Yep, let's listen to Elon when it comes to the First Amendment

Informed Dissent.

click to enlarge I don’t have space to explain all the ways Elon Musk is wrong about the First Amendment. - The Royal Society, CC BY-SA 3.0
The Royal Society, CC BY-SA 3.0
I don’t have space to explain all the ways Elon Musk is wrong about the First Amendment.
I took a break from Twitter this week. It wasn’t intentional. I didn’t do it for my mental health or as an act of protest, nor did I delete my account. Elon Musk might be doing his best to make Twitter the next MySpace, but its fate doesn’t depend on whether I stick around not paying $8 a month to share a blue check with neo-Nazis.

I’ve set up accounts on Mastodon, Post, and Hive for future use, but the former is inscrutable, and the latter two are … I’m not sure. (I do not have a Truth Social account for the same reason I don’t drive a pickup with Truck Nutz on the back.) In any event, whenever the bird app crashes and burns, something will take its place as a hub for journalists and academics to trade information. As long as that thing isn’t TikTok, I’ll be fine.

In any event, the exercise was relaxing. And on Friday night, when Musk and his pal Matt Taibbi released the ”Twitter Files”—internal documents about Twitter’s handling of the Hunter Biden laptop story before the 2020 election—I thought I’d maybe take Twitter vacations more often.

Despite a lot of hype, the documents themselves were … less than revelatory. We knew already that Twitter, like Facebook, had removed links to the New York Post’s scoop about Hunter’s laptop, a weird story that popped up just before the election with all the markers of a disinformation, which didn’t stop the Post from jumping in with both feet.

In short, a guy who runs a laptop repair store in Delaware said that someone dropped off Hunter’s damaged Macbook Pro but never picked it up.

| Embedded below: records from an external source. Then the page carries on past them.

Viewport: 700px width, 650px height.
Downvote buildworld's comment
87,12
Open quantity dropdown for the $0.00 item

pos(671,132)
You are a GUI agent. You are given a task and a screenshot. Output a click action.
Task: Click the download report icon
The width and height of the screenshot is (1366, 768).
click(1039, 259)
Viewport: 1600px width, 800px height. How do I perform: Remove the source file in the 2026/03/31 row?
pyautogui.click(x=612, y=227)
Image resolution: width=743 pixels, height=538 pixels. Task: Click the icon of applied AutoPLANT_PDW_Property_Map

So the store owner shopped the hard drive, which had thousands of Hunter’s emails about business deals, to Rudy Giuliani and Steve Bannon—credible people, those two—who gave it to the Post after other media outlets, being unable to verify the hard drive’s legitimacy, passed.

Over the last few months, experts hired by The New York Times, The Washington Post, and CBS News have confirmed that the emails appear to be real, so the Post is taking a victory lap.

Stopped clocks, etc.

Musk—having spent a fortune to buy a company he has no idea how to run then fired everyone who knew what they were doing—decided now would be an opportune moment to own the libs by leaking internal documents to Taibbi, which included a congressman’s personal email and the names of Twitter employees who were immediately targeted by the redpill mafia.

And those documents revealed that, uh, no one really pressured Twitter executives to do anything. They thought the story was sus and decided to squash it on its own, citing an internal policy against promulgating hacked materials—which pretty much everyone who lived through the 2016 campaign thought the Post story was.

The only feedback they got was from Rep. Ro Khanna, D-Calif., who told them they shouldn’t restrict the story even if it was bullshit.

Amid blowback, Twitter reversed its censorship of the New York Post’s laptop story within 24 hours.

Taibbi also reported—sitting down?—that the Trump White House and the Biden campaign sometimes flagged posts to Twitter execs, and sometimes Twitter execs removed the content. One set of tweets the Biden campaign apparently asked Twitter to delete apparently contained Hunter’s dick pics, pulled from his laptop without his permission. Another was of Hunter smoking crack and getting a foot job (I don’t mean a pedicure).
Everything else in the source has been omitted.